Erwan Seznec
Étranges investissements
La société Aristophil propose d’investir dans des lettres et manuscrits d’écrivains ou de personnalités. Aux yeux du profane, le produit est original et semble avoir le vent en poupe. Les spécialistes, quant à eux, s’alarment et dénoncent un produit à risque.
Longtemps restreint à un cercle de passionnés et d’institutions, le marché des lettres, autographes et manuscrits semble en ébullition depuis quelque temps. En mai 2008, le « Manifeste du surréalisme », d’André Breton, dépasse 3 millions d’euros aux enchères, 4 fois plus que les estimations des experts. En juin 2010, la collection de lettres et manuscrits de Jacques Prévert atteint 2,28 millions. Quelques pages seulement de « Pilote de guerre », d’Antoine de Saint-Exupéry, frôlent les 97 000 euros. En novembre, une vente chez Sotheby’s rapporte plus d’un million et demi d’euros. À lui seul, le manuscrit du « Mystère de Jean l’Oiseleur », de Jean Cocteau, frôle les 300 000 euros. En décembre, toujours chez Sotheby’s, des écrits de Rimbaud, Verlaine, Mallarmé, Oscar Wilde ou Gide partent pour 1,5 million d’euros. Parallèlement, au printemps 2010, le Musée des lettres et manuscrits, qui végétait depuis 6 ans dans des locaux modestes, avec une fréquentation confidentielle, s’installe sur 600 m² dans un splendide hôtel particulier du boulevard Saint-Germain, dans le VIIe arrondissement de Paris.
En ces temps de déprime boursière, voilà qui fait réfléchir.

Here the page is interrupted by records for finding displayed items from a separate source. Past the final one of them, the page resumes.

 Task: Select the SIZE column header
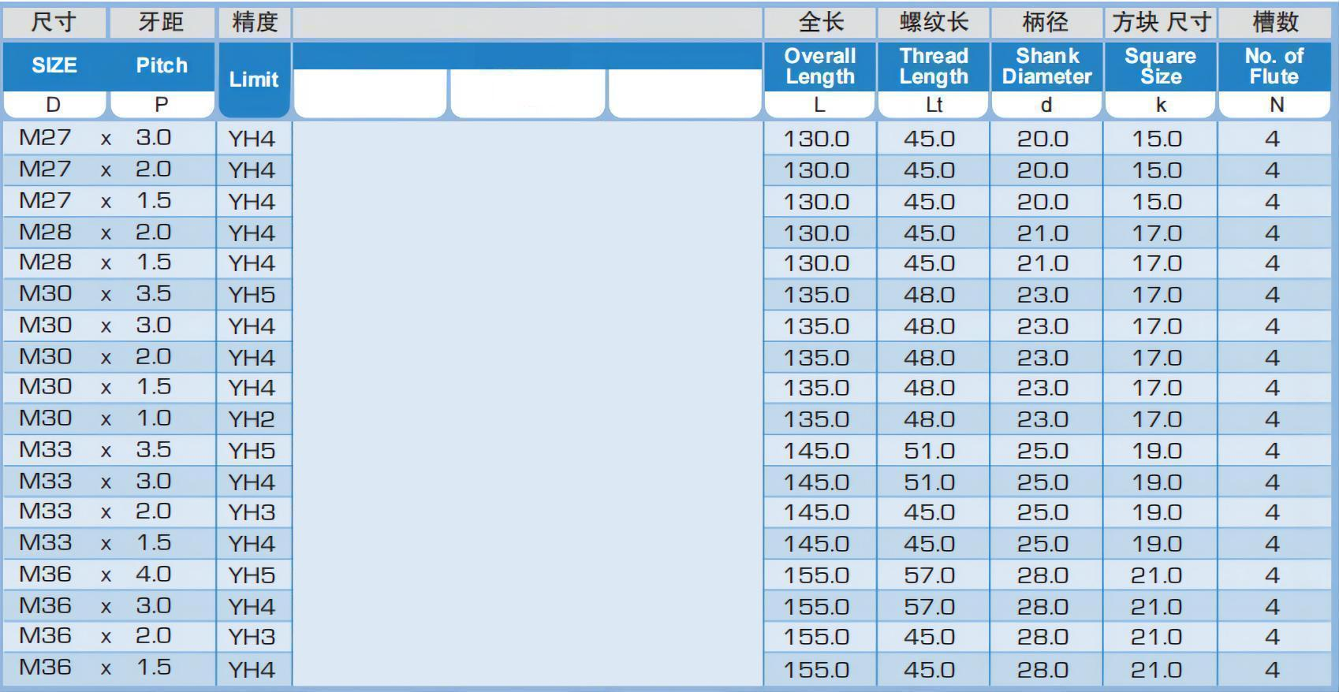[x=54, y=65]

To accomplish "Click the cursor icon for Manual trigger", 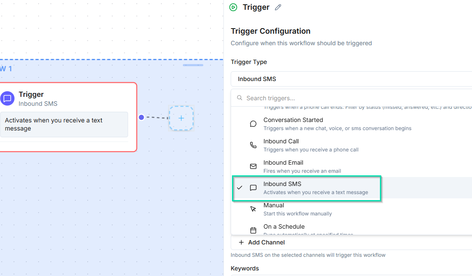I will click(x=253, y=209).
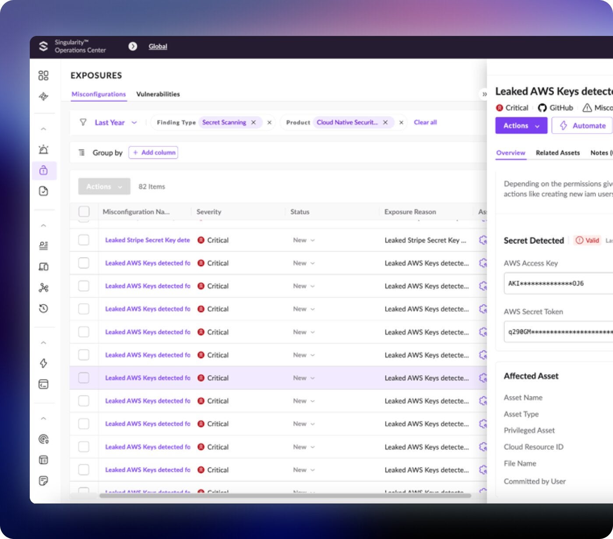Open the New status dropdown for Stripe row
Viewport: 613px width, 539px height.
coord(304,240)
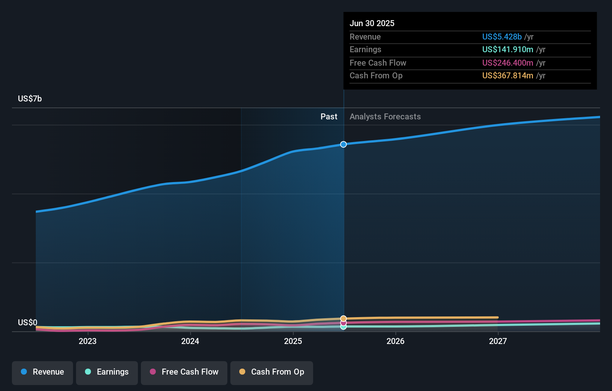The height and width of the screenshot is (391, 612).
Task: Click the 2023 axis label
Action: (x=87, y=341)
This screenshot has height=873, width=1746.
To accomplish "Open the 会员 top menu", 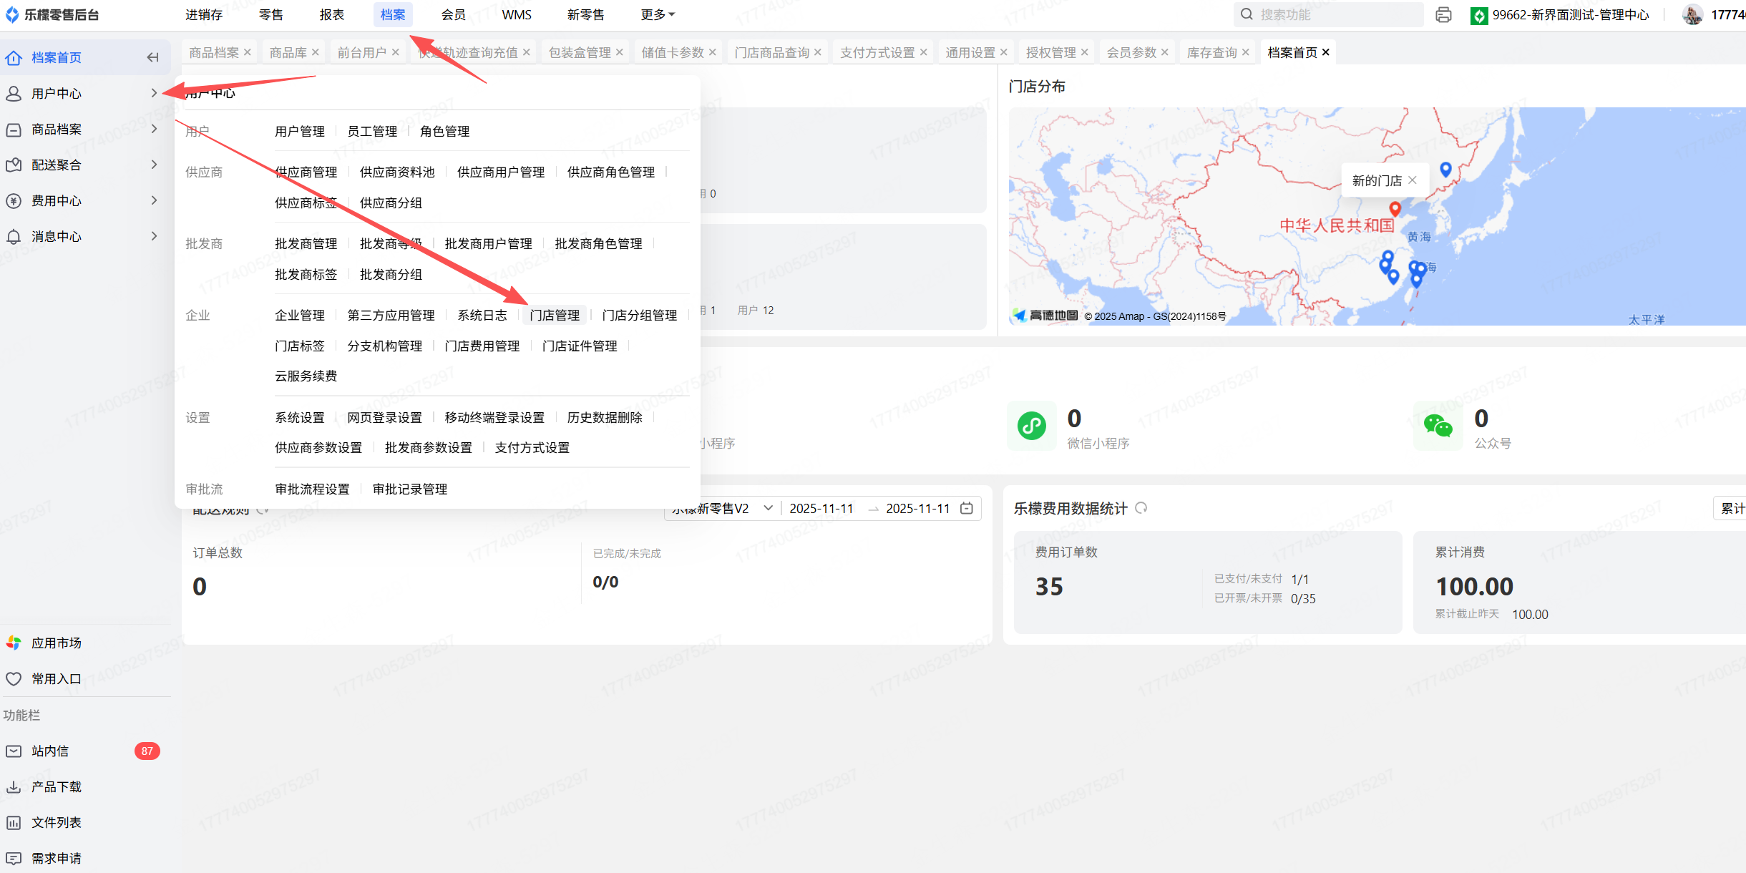I will pyautogui.click(x=453, y=14).
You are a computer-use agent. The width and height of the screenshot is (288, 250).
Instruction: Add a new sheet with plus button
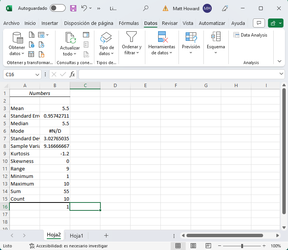(x=106, y=235)
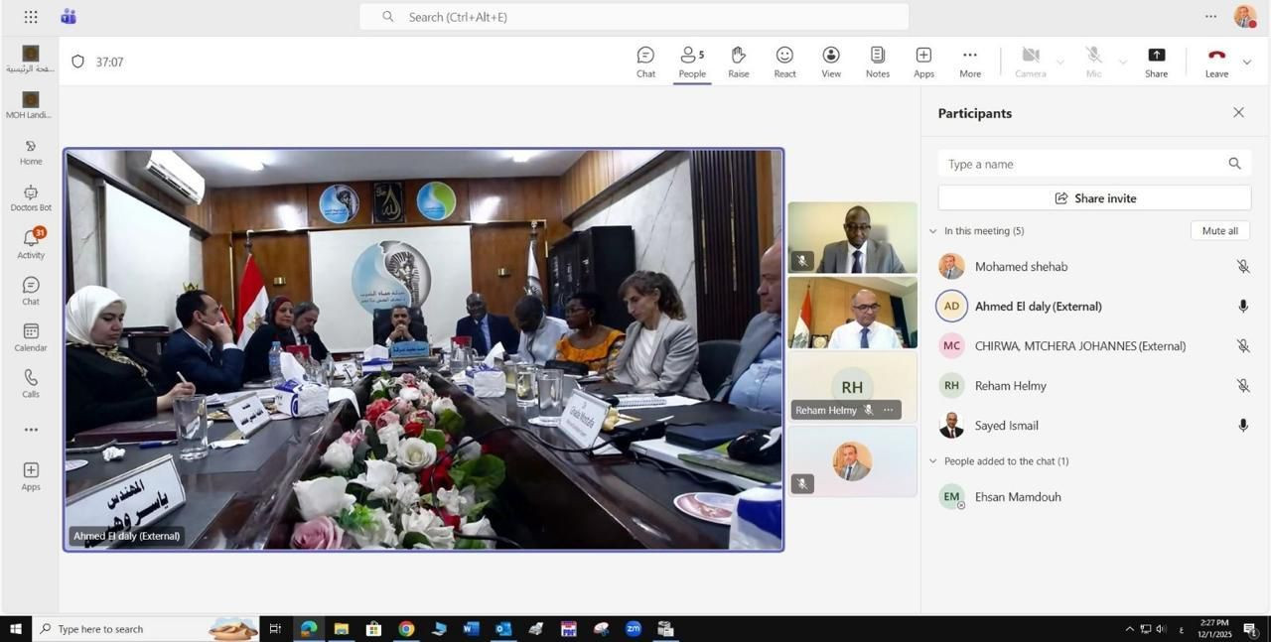This screenshot has height=642, width=1271.
Task: Click the Type a name search field
Action: click(x=1082, y=164)
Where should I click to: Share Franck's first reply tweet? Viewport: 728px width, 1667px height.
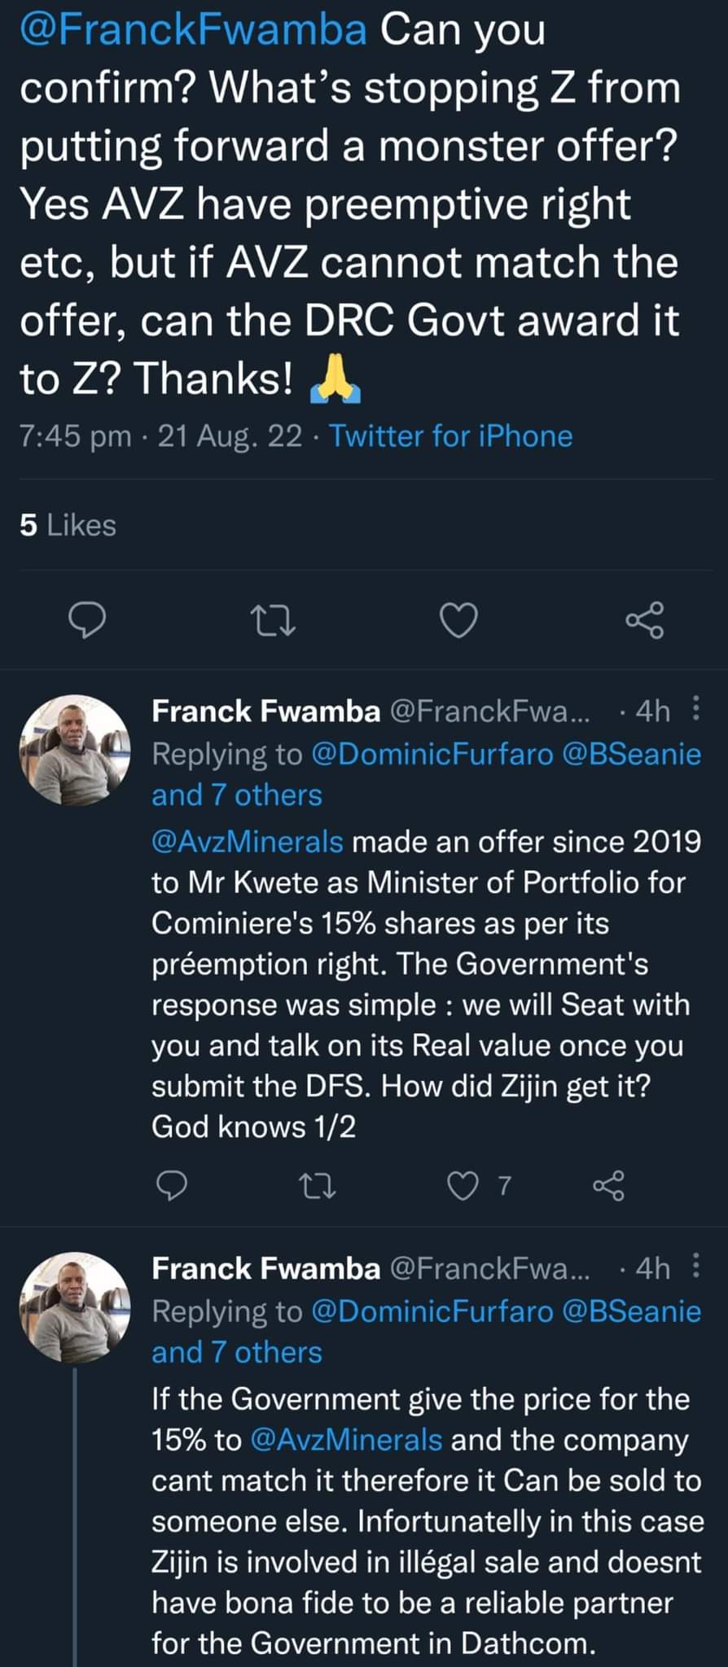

Et si les lettres et manuscrits étaient un bon placement ? Apparemment, ils prennent de la valeur. C’est assez logique. À l’heure du traitement de texte, plus personne n’écrit, le stock de manuscrits ne se reconstitue pas. Tout ce qui est rare est cher. Et puis il y a la carotte fiscale. Considérés comme des œuvres d’art, les manuscrits n’entrent pas dans le calcul de l’ISF. Tout le monde, évidemment, n’a pas des centaines de milliers d’euros à placer, mais ce n’est plus vraiment un problème. Il est désormais possible, en effet, d’investir dans des manuscrits en indivision, et de devenir propriétaire d’une part d’un courrier d’Albert Einstein ou d’un morceau de manuscrit de Victor Hugo. Le spécialiste de ce genre de produit est la société Aristophil. L’acheteur n’est même pas obligé de garder les précieuses pièces chez lui. Aristophil se charge de leur conservation et prend les assurances à sa charge. Que demander de plus ?
Un marché étrange
Peut-être un peu de transparence… Regardé de plus près, en effet, l’investissement dans les lettres et manuscrits ne manque pas d’intriguer. Première curiosité, le marché semble en ce moment animé par un seul homme, Gérard Lhéritier. Celui-ci est à la fois le créateur d’Aristophil et du Musée des lettres et manuscrits. Les œuvres exposées boulevard Saint-Germain appartiennent en grande partie aux clients d’Aristophil. Gérard Lhéritier est aussi à la tête de la revue trimestrielle spécialisée « Plume » et de l’Académie internationale des arts et collections (AIDAC). Celle-ci n’a d’international que le nom… Son activité, en réalité, tourne quasi exclusivement autour du Musée des lettres et manuscrits.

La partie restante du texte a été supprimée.